» **Assigned task**:
Copy every line of the listing exactly.

» **Extracted information**:
┌────────
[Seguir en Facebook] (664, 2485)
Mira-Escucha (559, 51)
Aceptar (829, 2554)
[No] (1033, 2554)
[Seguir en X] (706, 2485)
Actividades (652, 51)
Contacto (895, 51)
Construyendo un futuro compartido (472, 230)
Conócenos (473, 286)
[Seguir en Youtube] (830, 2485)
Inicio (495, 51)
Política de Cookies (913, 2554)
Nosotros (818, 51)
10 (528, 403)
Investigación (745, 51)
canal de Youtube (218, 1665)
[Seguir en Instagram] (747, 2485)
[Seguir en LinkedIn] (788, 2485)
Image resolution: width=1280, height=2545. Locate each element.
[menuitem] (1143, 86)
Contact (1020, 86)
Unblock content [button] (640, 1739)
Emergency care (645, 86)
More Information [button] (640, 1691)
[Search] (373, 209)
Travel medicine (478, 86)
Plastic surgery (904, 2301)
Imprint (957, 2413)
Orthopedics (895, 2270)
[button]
└────────
» **Response to the exercise**:
[Seguir en Facebook] (664, 2485)
Mira-Escucha (559, 51)
Aceptar (829, 2554)
[No] (1033, 2554)
[Seguir en X] (706, 2485)
Actividades (652, 51)
Contacto (895, 51)
Construyendo un futuro compartido (472, 230)
Conócenos (473, 286)
[Seguir en Youtube] (830, 2485)
Inicio (495, 51)
Política de Cookies (913, 2554)
Nosotros (818, 51)
10 (528, 403)
Investigación (745, 51)
canal de Youtube (218, 1665)
[Seguir en Instagram] (747, 2485)
[Seguir en LinkedIn] (788, 2485)
Image resolution: width=1280, height=2545. Locate each element.
[menuitem] (1143, 86)
Contact (1020, 86)
Unblock content [button] (640, 1739)
Emergency care (645, 86)
More Information [button] (640, 1691)
[Search] (373, 209)
Travel medicine (478, 86)
Plastic surgery (904, 2301)
Imprint (957, 2413)
Orthopedics (895, 2270)
[button]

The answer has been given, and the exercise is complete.